EXERCISE DESCRIPTION:
Exactly the lines from the one containing "This screenshot has width=733, height=560." through the end of the entries, both ends included, are to be output.

RECORDS FOR PROCESSING:
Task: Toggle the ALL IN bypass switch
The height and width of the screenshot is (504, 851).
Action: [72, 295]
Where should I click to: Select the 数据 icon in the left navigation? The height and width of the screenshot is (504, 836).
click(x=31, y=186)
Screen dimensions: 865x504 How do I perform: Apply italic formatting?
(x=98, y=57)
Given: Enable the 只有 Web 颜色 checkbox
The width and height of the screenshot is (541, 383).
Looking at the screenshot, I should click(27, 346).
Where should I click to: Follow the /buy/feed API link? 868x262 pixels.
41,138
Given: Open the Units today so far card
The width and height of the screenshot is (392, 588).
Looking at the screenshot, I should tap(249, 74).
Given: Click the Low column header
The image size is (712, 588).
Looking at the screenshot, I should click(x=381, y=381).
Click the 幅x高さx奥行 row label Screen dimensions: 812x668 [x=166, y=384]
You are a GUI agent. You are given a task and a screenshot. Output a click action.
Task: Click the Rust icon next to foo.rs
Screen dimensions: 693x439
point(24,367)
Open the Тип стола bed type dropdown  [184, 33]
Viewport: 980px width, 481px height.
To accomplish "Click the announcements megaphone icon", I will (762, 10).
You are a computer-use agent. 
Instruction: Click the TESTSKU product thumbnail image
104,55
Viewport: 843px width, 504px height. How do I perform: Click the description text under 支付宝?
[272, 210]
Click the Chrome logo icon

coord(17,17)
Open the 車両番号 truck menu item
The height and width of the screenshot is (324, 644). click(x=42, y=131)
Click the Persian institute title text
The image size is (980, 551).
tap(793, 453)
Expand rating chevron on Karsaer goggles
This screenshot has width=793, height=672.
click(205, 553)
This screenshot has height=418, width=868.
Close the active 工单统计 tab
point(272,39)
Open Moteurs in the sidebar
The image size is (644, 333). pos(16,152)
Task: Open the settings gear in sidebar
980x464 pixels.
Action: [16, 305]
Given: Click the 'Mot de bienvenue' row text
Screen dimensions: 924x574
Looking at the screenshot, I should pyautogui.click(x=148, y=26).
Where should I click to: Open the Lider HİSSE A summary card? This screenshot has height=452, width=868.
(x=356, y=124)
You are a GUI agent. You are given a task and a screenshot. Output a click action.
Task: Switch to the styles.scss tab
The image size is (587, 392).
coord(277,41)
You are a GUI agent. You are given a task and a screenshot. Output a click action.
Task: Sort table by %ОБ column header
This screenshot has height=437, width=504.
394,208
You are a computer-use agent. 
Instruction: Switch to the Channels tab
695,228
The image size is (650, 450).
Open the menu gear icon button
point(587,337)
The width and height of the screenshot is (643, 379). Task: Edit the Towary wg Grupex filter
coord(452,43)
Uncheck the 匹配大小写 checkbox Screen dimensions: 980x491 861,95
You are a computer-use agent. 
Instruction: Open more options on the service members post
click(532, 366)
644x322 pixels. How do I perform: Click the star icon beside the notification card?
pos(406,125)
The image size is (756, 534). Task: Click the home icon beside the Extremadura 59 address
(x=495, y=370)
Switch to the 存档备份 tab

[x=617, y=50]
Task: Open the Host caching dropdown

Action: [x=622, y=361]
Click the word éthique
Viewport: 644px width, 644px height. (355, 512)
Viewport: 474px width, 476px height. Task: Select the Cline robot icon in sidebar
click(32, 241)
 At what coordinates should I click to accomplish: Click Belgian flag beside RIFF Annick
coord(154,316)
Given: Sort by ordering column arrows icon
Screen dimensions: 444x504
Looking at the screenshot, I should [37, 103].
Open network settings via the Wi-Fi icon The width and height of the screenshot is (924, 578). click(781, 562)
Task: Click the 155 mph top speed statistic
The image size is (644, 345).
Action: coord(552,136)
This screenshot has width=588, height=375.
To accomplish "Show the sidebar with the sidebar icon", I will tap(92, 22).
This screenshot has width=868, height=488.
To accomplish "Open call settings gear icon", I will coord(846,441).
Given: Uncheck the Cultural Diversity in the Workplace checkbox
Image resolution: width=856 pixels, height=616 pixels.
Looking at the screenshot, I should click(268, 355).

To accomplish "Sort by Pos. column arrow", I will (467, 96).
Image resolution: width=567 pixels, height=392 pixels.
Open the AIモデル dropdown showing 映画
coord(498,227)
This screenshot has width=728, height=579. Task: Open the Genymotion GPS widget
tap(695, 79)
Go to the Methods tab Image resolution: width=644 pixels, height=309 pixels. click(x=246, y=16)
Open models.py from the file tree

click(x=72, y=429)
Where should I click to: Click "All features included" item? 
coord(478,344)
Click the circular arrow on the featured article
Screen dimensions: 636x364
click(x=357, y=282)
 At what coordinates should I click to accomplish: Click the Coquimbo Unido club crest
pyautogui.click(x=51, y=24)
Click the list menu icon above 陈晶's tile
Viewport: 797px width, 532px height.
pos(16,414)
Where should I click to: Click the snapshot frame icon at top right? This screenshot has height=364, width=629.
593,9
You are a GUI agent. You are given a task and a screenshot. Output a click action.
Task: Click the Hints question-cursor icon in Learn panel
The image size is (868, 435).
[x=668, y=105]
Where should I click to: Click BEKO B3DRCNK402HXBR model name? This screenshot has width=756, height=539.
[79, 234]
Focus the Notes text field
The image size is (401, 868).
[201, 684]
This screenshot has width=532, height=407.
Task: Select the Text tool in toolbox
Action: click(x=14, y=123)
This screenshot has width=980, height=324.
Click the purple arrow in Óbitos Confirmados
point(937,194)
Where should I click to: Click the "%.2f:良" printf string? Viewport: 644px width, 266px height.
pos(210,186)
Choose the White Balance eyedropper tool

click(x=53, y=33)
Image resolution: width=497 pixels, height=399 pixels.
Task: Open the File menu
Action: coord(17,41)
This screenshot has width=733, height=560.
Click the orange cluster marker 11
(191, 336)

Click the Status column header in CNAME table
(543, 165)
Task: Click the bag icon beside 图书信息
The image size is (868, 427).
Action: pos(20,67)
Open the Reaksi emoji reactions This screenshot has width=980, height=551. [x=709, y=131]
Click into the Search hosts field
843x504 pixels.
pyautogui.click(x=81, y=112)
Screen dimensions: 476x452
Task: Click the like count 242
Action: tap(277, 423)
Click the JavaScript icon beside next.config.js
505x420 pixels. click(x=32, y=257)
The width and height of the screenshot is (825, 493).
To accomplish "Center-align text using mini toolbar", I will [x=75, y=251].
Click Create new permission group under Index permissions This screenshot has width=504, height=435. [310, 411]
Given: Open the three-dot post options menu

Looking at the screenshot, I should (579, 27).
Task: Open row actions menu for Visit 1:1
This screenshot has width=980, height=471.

EXERCISE OUTPUT:
This screenshot has width=733, height=560.
Click the orange cluster marker 11
(191, 336)

Click the Status column header in CNAME table
(543, 165)
Task: Click the bag icon beside 图书信息
The image size is (868, 427).
Action: pos(20,67)
Open the Reaksi emoji reactions This screenshot has width=980, height=551. [x=709, y=131]
Click into the Search hosts field
843x504 pixels.
pyautogui.click(x=81, y=112)
Screen dimensions: 476x452
Task: Click the like count 242
Action: tap(277, 423)
Click the JavaScript icon beside next.config.js
505x420 pixels. click(x=32, y=257)
The width and height of the screenshot is (825, 493).
To accomplish "Center-align text using mini toolbar", I will [x=75, y=251].
Click Create new permission group under Index permissions This screenshot has width=504, height=435. [310, 411]
Given: Open the three-dot post options menu

Looking at the screenshot, I should (579, 27).
Task: Open row actions menu for Visit 1:1
This screenshot has width=980, height=471.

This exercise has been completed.